Lay out as a numbered list the rows running from the line that contains "895x347 pixels. How" through the end of the rows, both included, with blank lines skipped and the pictures left out.

□ □ □

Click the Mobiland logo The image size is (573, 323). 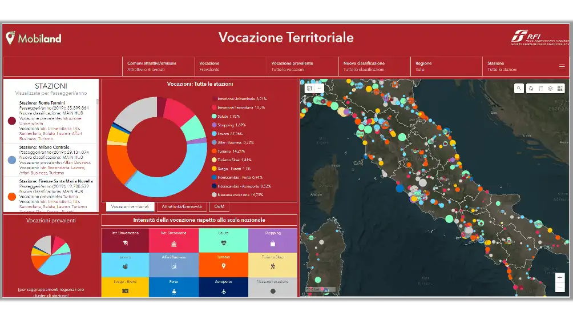pos(34,38)
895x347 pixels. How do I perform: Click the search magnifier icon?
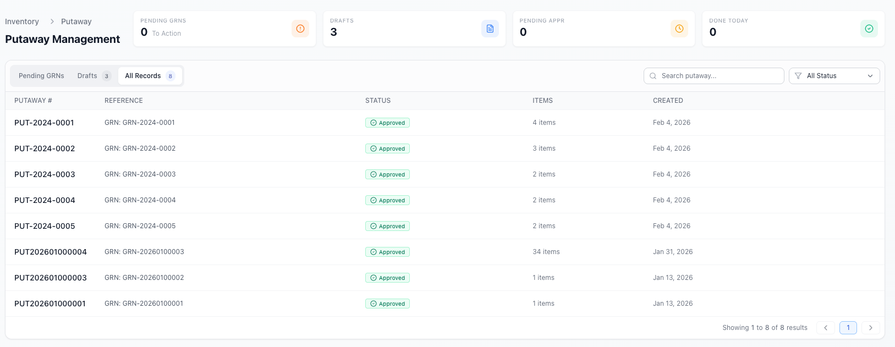point(653,76)
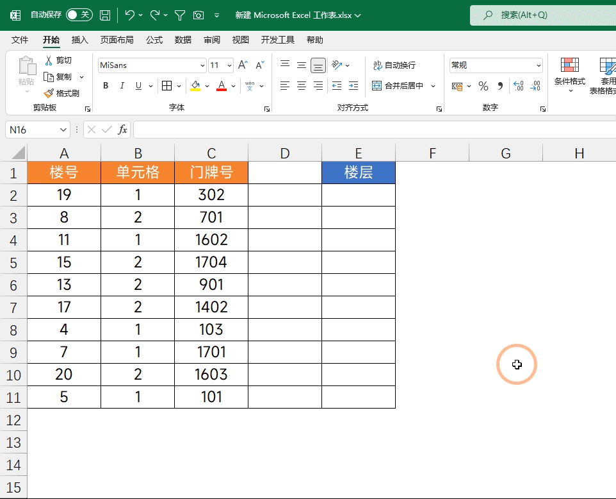The image size is (616, 499).
Task: Select the Format Painter brush icon
Action: pyautogui.click(x=49, y=93)
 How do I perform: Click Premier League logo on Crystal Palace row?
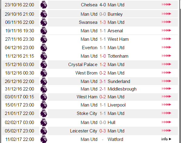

□ □ □

** EXPECTED ANSWER **
1. 895x347 pixels. How do I perform: Click the search magnifier icon?
2. point(653,76)
3. The image size is (616, 499).
4. Task: Select the Format Painter brush icon
5. Action: pyautogui.click(x=49, y=93)
6.  How do I perform: Click Premier League logo on Crystal Palace row?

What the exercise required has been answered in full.